Stored items:

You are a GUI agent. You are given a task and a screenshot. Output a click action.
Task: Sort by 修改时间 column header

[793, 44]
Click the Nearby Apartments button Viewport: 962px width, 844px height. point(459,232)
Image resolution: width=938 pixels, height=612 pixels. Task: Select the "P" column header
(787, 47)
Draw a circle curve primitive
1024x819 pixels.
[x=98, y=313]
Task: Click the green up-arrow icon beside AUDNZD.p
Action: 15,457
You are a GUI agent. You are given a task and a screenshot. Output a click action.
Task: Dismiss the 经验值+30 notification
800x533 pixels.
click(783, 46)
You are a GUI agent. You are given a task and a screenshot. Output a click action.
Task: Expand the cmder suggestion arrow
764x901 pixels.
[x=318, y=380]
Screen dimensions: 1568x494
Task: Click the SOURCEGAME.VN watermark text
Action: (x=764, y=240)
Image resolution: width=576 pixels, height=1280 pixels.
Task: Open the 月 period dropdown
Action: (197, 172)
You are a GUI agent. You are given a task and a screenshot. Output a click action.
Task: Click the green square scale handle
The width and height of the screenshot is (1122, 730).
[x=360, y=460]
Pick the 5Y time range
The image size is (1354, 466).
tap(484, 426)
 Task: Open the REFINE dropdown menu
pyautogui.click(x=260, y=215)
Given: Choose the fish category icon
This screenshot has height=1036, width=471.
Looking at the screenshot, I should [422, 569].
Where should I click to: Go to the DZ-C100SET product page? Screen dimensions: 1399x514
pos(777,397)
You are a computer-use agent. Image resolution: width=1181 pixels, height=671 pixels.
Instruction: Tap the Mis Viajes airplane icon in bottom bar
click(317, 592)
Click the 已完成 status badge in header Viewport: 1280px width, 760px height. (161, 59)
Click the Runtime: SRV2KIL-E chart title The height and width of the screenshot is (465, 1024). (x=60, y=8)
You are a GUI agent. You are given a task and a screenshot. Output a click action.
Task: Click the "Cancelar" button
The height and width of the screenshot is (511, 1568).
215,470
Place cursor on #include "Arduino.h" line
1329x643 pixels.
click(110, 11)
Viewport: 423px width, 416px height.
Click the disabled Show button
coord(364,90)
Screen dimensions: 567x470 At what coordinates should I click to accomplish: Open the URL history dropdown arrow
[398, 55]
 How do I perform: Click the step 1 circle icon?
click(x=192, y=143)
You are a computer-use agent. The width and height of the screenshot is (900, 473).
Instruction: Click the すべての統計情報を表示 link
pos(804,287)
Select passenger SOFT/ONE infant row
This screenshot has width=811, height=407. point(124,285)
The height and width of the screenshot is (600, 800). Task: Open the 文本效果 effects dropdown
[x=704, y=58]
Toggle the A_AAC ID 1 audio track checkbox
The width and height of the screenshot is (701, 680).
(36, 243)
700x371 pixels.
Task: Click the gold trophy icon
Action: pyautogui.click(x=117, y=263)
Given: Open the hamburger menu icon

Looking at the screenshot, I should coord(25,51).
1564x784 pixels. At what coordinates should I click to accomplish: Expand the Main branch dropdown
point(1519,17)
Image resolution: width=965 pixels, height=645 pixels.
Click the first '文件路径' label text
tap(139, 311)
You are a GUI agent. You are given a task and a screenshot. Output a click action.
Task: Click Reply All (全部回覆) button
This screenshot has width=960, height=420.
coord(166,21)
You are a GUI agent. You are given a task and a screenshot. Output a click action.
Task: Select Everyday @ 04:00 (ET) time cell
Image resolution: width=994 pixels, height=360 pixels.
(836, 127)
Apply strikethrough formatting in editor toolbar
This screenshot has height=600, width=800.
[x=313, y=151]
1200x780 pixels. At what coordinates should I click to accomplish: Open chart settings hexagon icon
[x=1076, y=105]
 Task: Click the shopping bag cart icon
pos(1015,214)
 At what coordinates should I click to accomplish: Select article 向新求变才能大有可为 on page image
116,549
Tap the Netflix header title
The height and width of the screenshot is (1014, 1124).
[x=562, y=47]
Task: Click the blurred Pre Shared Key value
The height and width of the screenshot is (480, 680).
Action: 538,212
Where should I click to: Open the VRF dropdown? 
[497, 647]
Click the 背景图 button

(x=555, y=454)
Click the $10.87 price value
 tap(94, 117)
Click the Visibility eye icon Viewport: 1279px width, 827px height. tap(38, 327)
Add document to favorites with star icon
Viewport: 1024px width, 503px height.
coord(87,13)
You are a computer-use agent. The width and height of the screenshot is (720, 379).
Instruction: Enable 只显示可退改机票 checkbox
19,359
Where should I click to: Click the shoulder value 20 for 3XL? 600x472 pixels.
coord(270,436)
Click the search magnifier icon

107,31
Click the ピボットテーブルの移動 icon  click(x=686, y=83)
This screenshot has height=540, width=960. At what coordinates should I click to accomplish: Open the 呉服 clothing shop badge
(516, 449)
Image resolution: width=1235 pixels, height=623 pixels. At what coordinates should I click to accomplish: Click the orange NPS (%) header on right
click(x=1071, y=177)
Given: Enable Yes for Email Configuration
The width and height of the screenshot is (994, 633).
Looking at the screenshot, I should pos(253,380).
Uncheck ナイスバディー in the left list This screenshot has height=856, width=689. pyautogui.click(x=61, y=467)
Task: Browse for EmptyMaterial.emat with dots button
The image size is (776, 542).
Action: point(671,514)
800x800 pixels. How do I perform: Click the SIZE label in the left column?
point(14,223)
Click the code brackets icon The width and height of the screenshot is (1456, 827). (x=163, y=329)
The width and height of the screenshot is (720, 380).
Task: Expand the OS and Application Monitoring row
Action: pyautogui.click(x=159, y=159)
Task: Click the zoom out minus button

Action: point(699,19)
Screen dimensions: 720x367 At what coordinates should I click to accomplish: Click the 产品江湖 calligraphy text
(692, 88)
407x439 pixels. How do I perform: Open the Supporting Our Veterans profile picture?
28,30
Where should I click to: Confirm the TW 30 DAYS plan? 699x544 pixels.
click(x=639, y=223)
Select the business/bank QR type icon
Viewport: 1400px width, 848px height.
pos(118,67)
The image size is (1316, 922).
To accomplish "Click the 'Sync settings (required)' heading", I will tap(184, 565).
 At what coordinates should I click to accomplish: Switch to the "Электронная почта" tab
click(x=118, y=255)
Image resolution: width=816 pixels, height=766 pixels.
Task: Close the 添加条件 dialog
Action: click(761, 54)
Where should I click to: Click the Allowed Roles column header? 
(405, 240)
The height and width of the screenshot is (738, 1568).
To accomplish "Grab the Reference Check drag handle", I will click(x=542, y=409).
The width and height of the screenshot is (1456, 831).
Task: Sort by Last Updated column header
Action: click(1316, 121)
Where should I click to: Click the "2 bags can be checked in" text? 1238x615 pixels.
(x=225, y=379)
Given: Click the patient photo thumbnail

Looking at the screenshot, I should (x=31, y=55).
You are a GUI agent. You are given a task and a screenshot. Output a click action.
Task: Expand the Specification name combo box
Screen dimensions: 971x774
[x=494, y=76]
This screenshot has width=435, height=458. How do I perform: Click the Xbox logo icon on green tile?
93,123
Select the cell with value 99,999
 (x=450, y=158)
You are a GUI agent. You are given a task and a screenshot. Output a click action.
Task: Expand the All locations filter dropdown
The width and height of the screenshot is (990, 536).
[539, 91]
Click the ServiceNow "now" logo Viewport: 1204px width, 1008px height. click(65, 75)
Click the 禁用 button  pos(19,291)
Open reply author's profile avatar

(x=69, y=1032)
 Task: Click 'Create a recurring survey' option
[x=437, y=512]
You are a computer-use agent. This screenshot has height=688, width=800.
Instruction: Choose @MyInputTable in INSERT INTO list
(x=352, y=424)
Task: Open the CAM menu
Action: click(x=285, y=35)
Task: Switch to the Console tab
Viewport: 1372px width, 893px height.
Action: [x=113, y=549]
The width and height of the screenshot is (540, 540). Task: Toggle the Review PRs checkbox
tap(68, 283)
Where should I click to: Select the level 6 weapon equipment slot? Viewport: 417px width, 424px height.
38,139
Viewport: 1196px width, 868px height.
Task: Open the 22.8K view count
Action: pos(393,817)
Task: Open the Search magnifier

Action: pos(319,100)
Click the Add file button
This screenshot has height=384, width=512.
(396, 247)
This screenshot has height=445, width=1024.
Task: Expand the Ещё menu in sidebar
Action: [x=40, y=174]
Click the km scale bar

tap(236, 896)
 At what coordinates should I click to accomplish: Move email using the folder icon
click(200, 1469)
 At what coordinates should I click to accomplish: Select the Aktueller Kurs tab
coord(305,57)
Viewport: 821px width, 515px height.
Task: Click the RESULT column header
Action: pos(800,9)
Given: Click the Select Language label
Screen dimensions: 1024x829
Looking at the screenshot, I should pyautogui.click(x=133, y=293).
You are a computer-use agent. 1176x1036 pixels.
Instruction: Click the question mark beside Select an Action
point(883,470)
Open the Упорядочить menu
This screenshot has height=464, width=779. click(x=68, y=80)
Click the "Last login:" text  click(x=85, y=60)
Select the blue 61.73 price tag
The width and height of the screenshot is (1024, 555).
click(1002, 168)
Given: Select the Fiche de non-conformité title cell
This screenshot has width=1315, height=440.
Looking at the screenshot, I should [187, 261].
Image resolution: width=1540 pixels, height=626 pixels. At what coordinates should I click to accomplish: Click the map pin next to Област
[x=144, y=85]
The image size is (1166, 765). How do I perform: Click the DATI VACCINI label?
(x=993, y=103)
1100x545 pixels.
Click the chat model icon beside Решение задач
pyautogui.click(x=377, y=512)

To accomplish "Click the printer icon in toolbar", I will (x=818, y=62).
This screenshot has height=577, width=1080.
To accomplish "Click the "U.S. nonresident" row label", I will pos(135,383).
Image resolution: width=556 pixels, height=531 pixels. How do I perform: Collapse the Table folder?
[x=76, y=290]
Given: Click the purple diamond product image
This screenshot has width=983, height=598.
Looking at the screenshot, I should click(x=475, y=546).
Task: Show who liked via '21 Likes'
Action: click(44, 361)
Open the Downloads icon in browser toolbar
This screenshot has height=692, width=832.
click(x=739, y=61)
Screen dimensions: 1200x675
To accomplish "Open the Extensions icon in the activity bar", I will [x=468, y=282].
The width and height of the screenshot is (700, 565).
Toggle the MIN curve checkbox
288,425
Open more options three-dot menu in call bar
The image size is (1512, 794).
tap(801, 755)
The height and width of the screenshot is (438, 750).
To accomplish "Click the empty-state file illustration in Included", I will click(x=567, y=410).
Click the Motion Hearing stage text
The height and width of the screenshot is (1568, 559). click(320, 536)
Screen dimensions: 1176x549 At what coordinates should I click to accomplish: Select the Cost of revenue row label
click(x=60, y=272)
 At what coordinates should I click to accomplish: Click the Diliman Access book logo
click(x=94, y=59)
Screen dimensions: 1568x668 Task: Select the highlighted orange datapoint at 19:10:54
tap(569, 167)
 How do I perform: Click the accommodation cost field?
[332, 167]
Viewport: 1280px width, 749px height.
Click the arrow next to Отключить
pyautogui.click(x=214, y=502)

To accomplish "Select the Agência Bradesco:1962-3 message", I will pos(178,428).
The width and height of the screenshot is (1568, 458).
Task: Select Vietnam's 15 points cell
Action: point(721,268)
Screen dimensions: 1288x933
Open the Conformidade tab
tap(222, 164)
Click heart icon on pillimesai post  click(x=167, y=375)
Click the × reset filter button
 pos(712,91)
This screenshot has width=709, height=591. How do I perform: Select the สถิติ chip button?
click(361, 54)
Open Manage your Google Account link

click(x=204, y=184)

→ Task prompt
Your reply should hold only the lines from the first line of the records through the one with "Pick the 5Y time range", reproduced word for word.

→ Expected answer
You are a GUI agent. You are given a task and a screenshot. Output a click action.
Task: Sort by 修改时间 column header

[793, 44]
Click the Nearby Apartments button Viewport: 962px width, 844px height. point(459,232)
Image resolution: width=938 pixels, height=612 pixels. Task: Select the "P" column header
(787, 47)
Draw a circle curve primitive
1024x819 pixels.
[x=98, y=313]
Task: Click the green up-arrow icon beside AUDNZD.p
Action: 15,457
You are a GUI agent. You are given a task and a screenshot. Output a click action.
Task: Dismiss the 经验值+30 notification
800x533 pixels.
click(783, 46)
You are a GUI agent. You are given a task and a screenshot. Output a click action.
Task: Expand the cmder suggestion arrow
764x901 pixels.
[x=318, y=380]
Screen dimensions: 1568x494
Task: Click the SOURCEGAME.VN watermark text
Action: (x=764, y=240)
Image resolution: width=576 pixels, height=1280 pixels.
Task: Open the 月 period dropdown
Action: (197, 172)
You are a GUI agent. You are given a task and a screenshot. Output a click action.
Task: Click the green square scale handle
The width and height of the screenshot is (1122, 730).
[x=360, y=460]
Pick the 5Y time range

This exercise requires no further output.